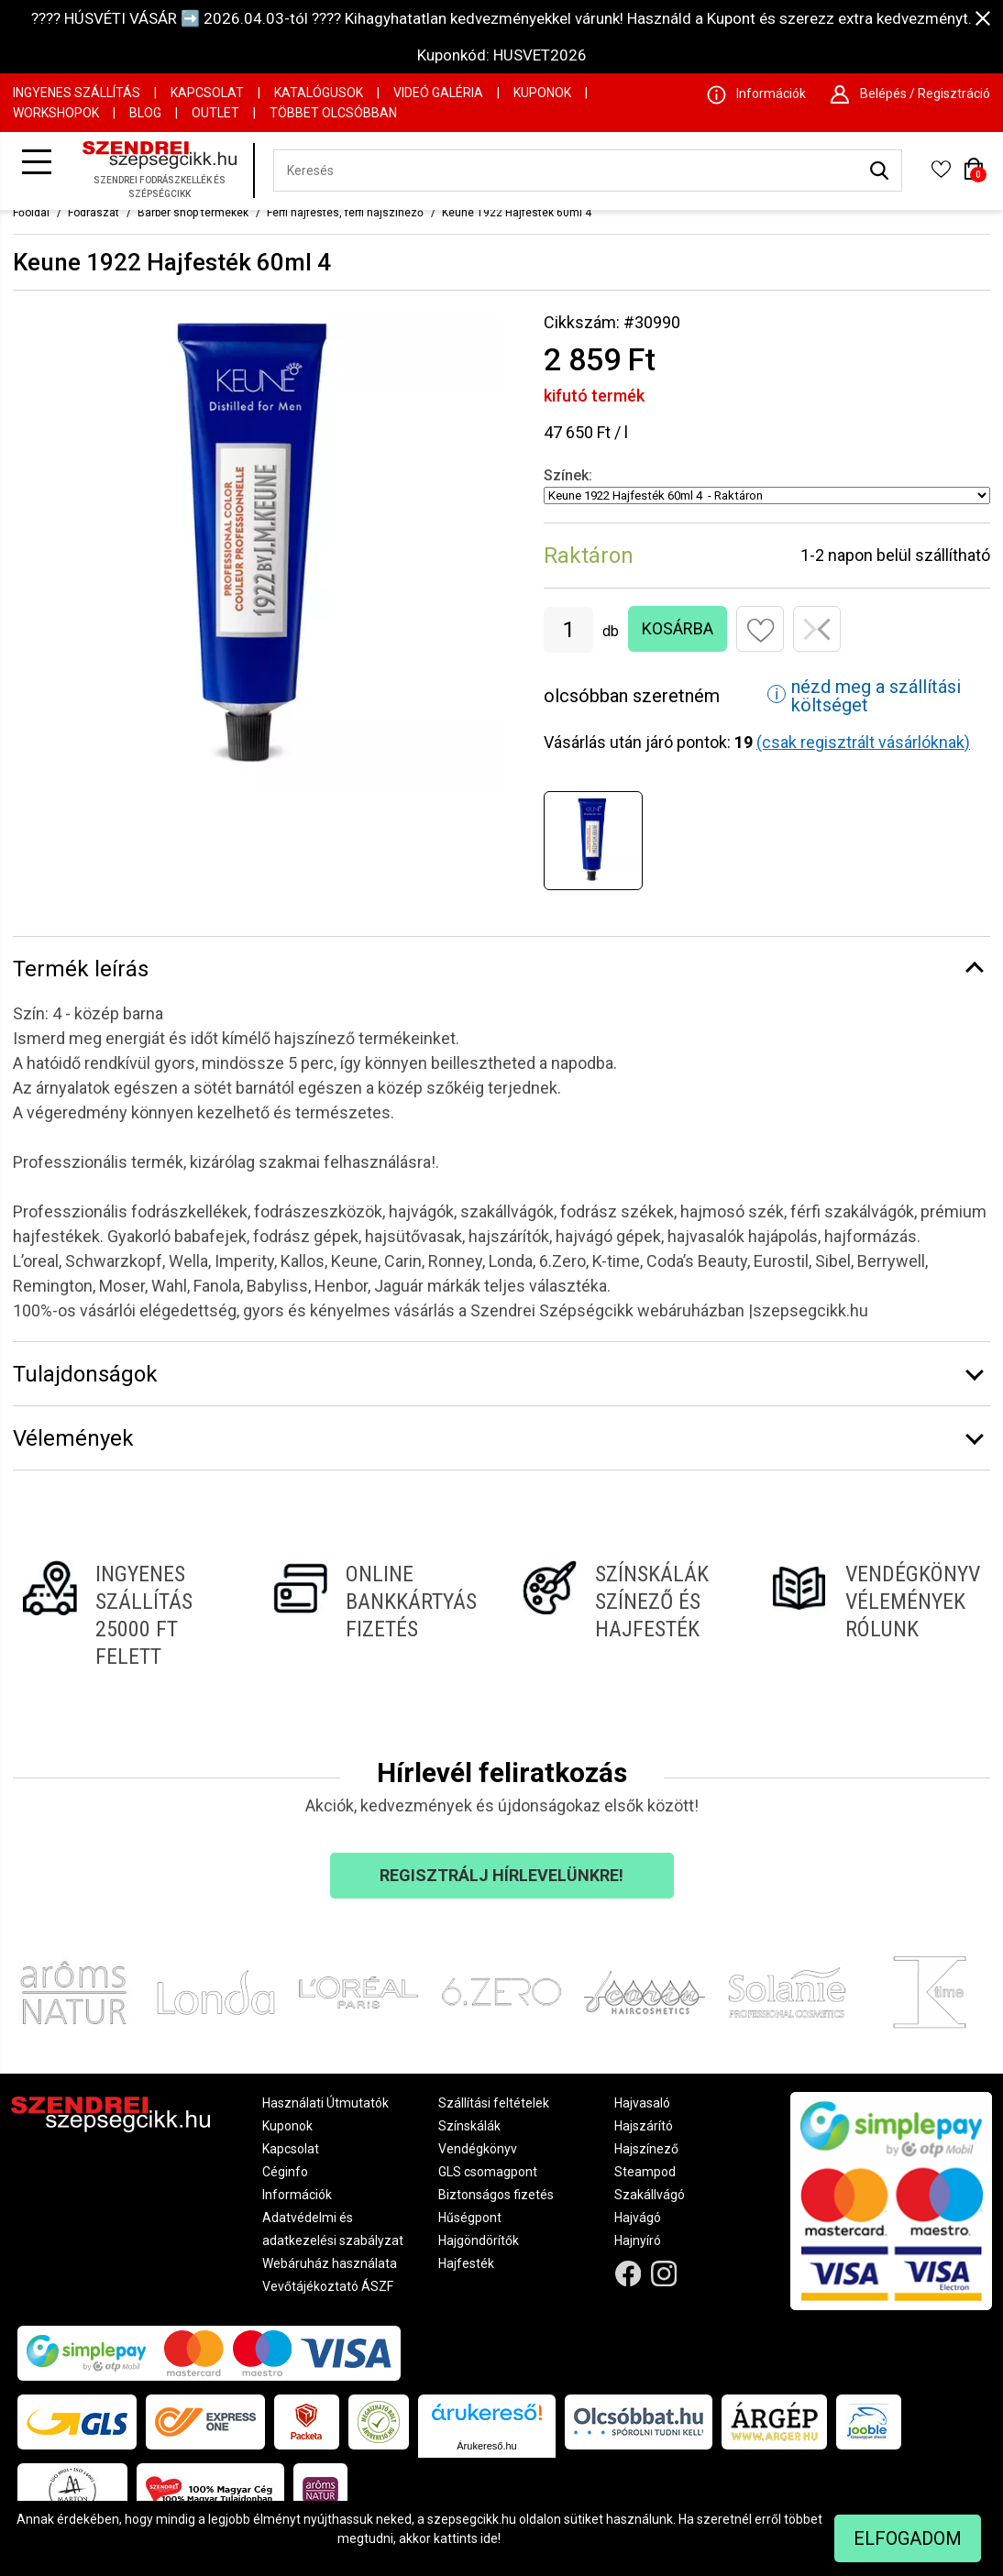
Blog (145, 112)
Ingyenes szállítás (76, 92)
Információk (297, 2194)
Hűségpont (470, 2217)
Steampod (645, 2171)
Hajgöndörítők (478, 2240)
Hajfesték (466, 2263)
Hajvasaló (642, 2103)
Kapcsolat (207, 92)
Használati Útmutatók (325, 2103)
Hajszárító (643, 2126)
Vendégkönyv (477, 2148)
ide (489, 2538)
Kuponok (542, 92)
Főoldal (31, 212)
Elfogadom (908, 2538)
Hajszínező (646, 2148)
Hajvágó (637, 2217)
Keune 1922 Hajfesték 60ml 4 (516, 212)
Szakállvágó (649, 2194)
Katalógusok (318, 92)
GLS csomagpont (487, 2171)
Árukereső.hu (486, 2445)
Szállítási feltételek (493, 2103)
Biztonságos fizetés (496, 2194)
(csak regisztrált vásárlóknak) (863, 742)
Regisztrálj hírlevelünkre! (501, 1875)
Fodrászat (93, 212)
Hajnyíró (637, 2240)
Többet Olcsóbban (333, 112)
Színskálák (469, 2126)
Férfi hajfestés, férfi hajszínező (345, 212)
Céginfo (285, 2171)
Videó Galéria (438, 92)
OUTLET (215, 112)
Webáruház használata (329, 2263)
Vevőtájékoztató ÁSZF (327, 2286)
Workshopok (56, 112)
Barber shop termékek (193, 212)
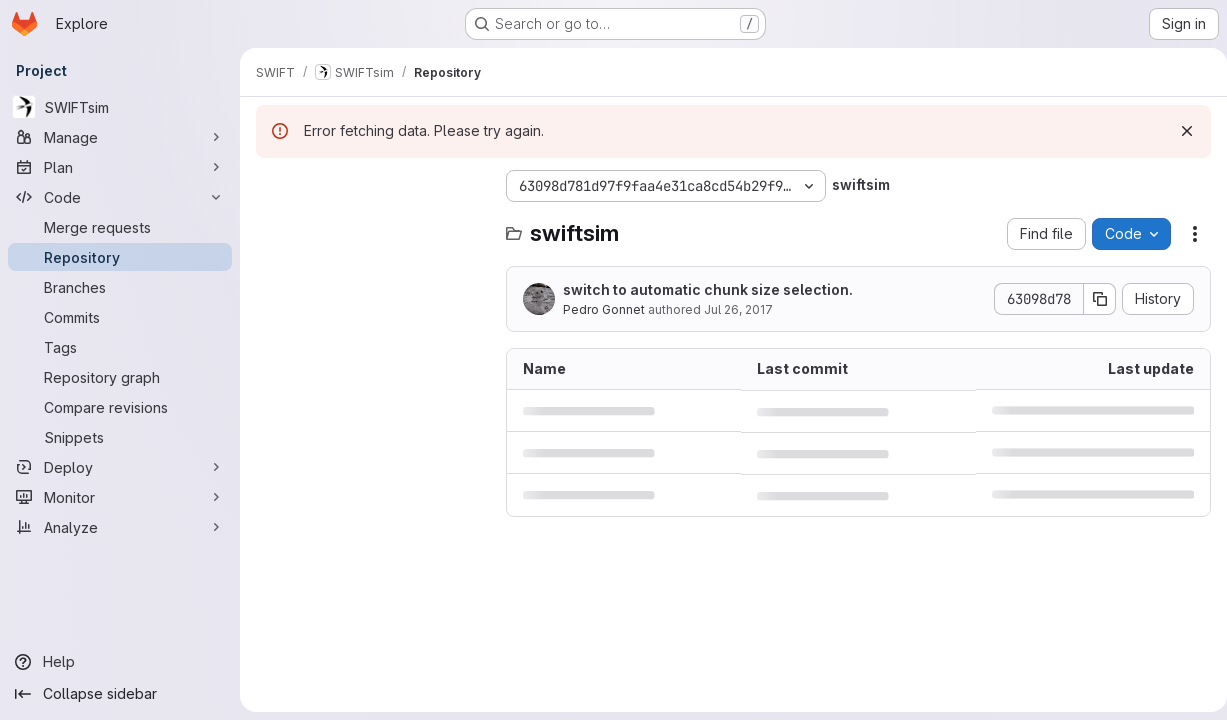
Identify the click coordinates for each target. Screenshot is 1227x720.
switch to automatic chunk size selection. (708, 289)
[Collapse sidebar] (120, 694)
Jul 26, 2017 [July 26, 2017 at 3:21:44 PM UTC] (738, 309)
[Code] (120, 197)
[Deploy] (120, 467)
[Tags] (120, 347)
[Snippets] (120, 437)
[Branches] (120, 287)
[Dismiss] (1179, 131)
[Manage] (120, 137)
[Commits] (120, 317)
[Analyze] (120, 527)
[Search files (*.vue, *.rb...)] (371, 226)
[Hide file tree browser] (272, 186)
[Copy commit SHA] (1092, 299)
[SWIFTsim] (120, 107)
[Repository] (120, 257)
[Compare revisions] (120, 407)
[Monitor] (120, 497)
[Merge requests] (120, 227)
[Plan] (120, 167)
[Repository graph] (120, 377)
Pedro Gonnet (604, 309)
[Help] (120, 662)
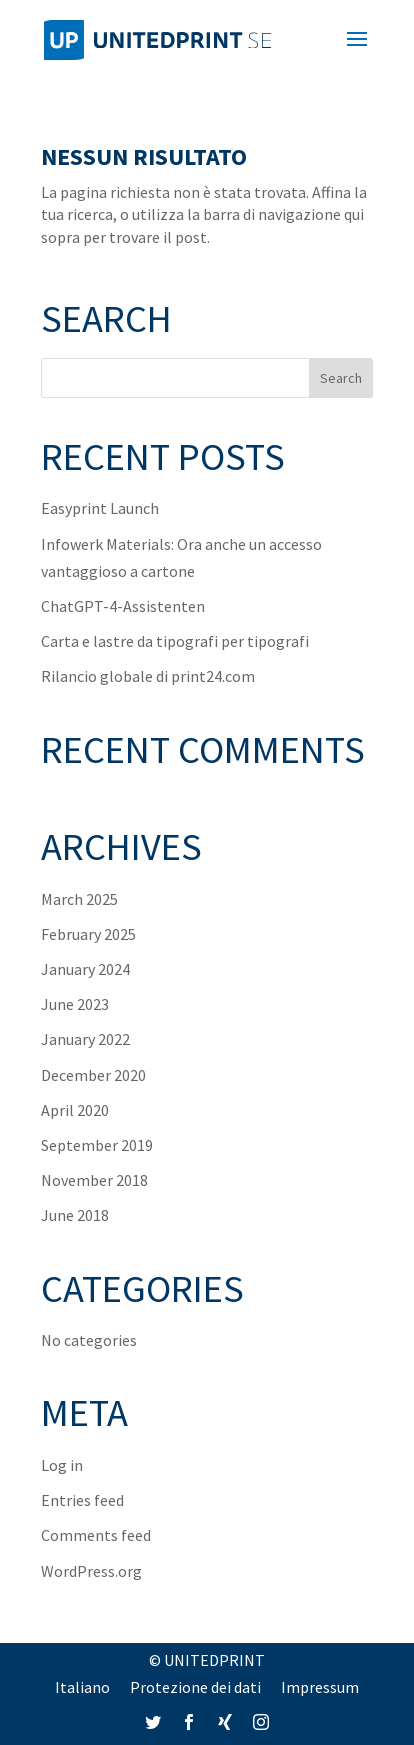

________

THE PROBLEM => Rewrite all the lines above as a numbered list, skipping any blank lines and leaving out the pictures.

WRITTEN RESPONSE =>
1. Blog (145, 112)
2. Ingyenes szállítás (76, 92)
3. Információk (297, 2194)
4. Hűségpont (470, 2217)
5. Steampod (645, 2171)
6. Hajgöndörítők (478, 2240)
7. Hajfesték (466, 2263)
8. Hajvasaló (642, 2103)
9. Kapcsolat (207, 92)
10. Használati Útmutatók (325, 2103)
11. Hajszárító (643, 2126)
12. Vendégkönyv (477, 2148)
13. ide (489, 2538)
14. Kuponok (542, 92)
15. Főoldal (31, 212)
16. Elfogadom (908, 2538)
17. Hajszínező (646, 2148)
18. Hajvágó (637, 2217)
19. Keune 1922 Hajfesték 60ml 4 (516, 212)
20. Szakállvágó (649, 2194)
21. Katalógusok (318, 92)
22. GLS csomagpont (487, 2171)
23. Árukereső.hu (486, 2445)
24. Szállítási feltételek (493, 2103)
25. Biztonságos fizetés (496, 2194)
26. (csak regisztrált vásárlóknak) (863, 742)
27. Regisztrálj hírlevelünkre! (501, 1875)
28. Fodrászat (93, 212)
29. Hajnyíró (637, 2240)
30. Többet Olcsóbban (333, 112)
31. Színskálák (469, 2126)
32. Férfi hajfestés, férfi hajszínező (345, 212)
33. Céginfo (285, 2171)
34. Videó Galéria (438, 92)
35. OUTLET (215, 112)
36. Webáruház használata (329, 2263)
37. Vevőtájékoztató ÁSZF (327, 2286)
38. Workshopok (56, 112)
39. Barber shop termékek (193, 212)
40. Identify the click coordinates for each target. Screenshot is 1227x720.
41. switch to automatic chunk size selection. (708, 289)
42. [Collapse sidebar] (120, 694)
43. Jul 26, 2017 [July 26, 2017 at 3:21:44 PM UTC] (738, 309)
44. [Code] (120, 197)
45. [Deploy] (120, 467)
46. [Tags] (120, 347)
47. [Snippets] (120, 437)
48. [Branches] (120, 287)
49. [Dismiss] (1179, 131)
50. [Manage] (120, 137)
51. [Commits] (120, 317)
52. [Analyze] (120, 527)
53. [Search files (*.vue, *.rb...)] (371, 226)
54. [Hide file tree browser] (272, 186)
55. [Copy commit SHA] (1092, 299)
56. [SWIFTsim] (120, 107)
57. [Repository] (120, 257)
58. [Compare revisions] (120, 407)
59. [Monitor] (120, 497)
60. [Merge requests] (120, 227)
61. [Plan] (120, 167)
62. [Repository graph] (120, 377)
63. Pedro Gonnet (604, 309)
64. [Help] (120, 662)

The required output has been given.